Part of that tour includes a living wetlands trail developed with mitigation money created through the loss of natural wetlands during construction of Athens’ Loop 7.
The hatchery portion of the center is an important cog in the quality of fishing in the state. The hatchery produced just under half of the 8.9 million bass fingerlings stocked in 2015.
“On the hatchery itself we have 45 ponds which is 37 acres of water,” said Tony Owens, hatchery manager. “Our main fish is Florida largemouth bass. We usually raise 4.3 to almost 6 million a year. This year we raised almost 4.4 million, but the quality of the fish was better.”

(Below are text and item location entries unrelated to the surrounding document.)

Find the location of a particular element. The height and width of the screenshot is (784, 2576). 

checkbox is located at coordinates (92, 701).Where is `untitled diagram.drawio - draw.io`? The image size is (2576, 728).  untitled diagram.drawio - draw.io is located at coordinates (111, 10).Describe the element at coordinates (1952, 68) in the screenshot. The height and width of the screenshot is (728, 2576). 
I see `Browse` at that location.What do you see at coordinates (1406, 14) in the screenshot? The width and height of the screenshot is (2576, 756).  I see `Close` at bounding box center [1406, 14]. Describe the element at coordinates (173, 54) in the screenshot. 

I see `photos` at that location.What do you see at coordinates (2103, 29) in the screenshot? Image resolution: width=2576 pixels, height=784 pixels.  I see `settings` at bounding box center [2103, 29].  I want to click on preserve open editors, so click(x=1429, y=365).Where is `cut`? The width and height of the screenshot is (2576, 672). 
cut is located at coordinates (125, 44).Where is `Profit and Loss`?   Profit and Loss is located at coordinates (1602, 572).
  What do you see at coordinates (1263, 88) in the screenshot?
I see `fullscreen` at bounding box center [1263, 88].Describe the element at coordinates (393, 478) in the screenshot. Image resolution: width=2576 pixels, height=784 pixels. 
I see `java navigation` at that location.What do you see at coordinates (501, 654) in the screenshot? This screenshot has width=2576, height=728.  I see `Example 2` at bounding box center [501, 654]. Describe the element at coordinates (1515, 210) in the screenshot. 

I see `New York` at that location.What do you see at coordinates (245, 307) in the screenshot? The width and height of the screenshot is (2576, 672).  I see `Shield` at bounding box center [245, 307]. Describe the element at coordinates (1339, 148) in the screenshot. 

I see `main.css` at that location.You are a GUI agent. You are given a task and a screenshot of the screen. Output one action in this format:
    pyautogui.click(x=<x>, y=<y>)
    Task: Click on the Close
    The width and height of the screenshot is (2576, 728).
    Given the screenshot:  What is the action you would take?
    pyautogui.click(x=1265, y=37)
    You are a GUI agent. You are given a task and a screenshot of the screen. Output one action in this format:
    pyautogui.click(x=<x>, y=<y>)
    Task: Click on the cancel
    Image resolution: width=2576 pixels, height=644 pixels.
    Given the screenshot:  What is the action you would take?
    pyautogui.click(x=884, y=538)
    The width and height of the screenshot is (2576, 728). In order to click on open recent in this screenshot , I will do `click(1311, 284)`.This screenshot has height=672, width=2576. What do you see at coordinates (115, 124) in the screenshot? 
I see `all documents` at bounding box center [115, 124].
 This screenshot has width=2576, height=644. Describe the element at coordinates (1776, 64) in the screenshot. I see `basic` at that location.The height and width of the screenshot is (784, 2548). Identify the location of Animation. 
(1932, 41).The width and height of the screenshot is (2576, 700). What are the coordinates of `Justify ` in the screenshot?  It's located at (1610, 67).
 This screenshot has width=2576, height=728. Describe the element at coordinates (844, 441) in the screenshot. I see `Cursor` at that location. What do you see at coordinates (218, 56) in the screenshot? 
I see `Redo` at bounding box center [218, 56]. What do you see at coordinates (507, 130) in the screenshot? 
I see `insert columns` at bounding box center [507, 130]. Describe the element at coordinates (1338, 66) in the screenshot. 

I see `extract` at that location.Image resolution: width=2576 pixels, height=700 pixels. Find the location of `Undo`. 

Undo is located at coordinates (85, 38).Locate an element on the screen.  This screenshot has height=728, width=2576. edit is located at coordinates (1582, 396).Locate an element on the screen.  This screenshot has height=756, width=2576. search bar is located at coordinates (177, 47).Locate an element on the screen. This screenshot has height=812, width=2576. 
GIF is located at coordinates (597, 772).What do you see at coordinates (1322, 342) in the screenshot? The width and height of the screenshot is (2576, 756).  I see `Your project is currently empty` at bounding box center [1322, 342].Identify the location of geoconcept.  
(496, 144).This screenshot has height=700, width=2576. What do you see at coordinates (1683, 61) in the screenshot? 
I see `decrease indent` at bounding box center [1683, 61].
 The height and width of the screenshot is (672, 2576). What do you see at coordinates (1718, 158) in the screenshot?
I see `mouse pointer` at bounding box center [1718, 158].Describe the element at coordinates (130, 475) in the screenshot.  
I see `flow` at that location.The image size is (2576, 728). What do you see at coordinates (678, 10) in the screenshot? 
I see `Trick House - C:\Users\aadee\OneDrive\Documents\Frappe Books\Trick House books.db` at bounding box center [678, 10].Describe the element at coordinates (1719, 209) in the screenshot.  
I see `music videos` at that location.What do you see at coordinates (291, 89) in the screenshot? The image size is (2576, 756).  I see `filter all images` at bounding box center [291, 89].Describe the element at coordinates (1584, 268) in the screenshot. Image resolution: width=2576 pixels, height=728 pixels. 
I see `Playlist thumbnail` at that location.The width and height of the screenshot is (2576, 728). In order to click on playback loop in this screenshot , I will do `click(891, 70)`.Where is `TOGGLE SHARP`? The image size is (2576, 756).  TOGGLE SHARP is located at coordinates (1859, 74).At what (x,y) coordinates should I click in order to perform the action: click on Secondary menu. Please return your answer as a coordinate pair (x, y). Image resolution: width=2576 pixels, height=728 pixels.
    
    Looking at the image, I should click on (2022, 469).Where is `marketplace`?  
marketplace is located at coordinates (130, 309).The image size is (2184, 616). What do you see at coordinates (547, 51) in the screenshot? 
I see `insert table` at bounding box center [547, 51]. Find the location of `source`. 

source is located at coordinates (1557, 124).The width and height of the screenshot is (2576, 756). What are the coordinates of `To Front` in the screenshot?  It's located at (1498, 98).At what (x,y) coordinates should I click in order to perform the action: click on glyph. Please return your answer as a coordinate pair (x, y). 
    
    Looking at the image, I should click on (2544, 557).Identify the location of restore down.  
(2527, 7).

Owens said the normal criterion is about an inch and a half for bass fingerlings stocked in Texas waters. This year the TFFC consistently sent out fish that were an inch and three-quarters.
“Hopefully that will turn into better survival after they are stocked in the lakes, but we won’t know for a few years,” Owens said.
The fish are stocked throughout the state based on a lake priority list developed by TPWD Inland Fisheries district biologist. Last year’s list was filled with lakes finally recovering from drought conditions.
“They go everywhere. Last year most of our bass deliveries went to West Texas. We drove nearly 29,000 miles just on Florida bass stockings,” Owens said.
After the spring/summer bass season the facility is also tasked with raising 9-inch and larger channel catfish for Neighborhood Fishing Lakes, state park lakes and special events. It is also a holding station in the winter for rainbow trout.
The hatchery may best be known as the home of the Toyota ShareLunker program. Since it opened in 1998 the Lunker Bunker has taken in 287 ShareLunker bass weighing 13 pounds or more from lakes around the state. In the last three years, however, the program has only had 17 entries total.
“The last couple of years have been rough on us. We do everything we can to keep those fish alive. Nothing we do is intentional to harm those fish. We want to get those fish back and spawn them,” Owens said.
This year the program has changed. While everyone catching and reporting ShareLunker bass will be recognized and receive prizes including a mount, only fish caught between January and March will be brought to the hatchery for spawning. Some of the offspring of those that do spawn will be retained as future brood bass for the hatchery system.
Along with changes in the ShareLunker program, changes are also coming to the visitors’ center.
“The next five years we have plans to really do a big upgrade for the whole fisheries center. It starts off with alligator exhibit,” Scott said. “We are about to reopen the alligator exhibit with new features and bringing the gators back in about a week and that won’t be the end of it.
“We are planning on upgrading many of our exhibits and have a whole new fresh look to our visitors’ center for the 25th anniversary.”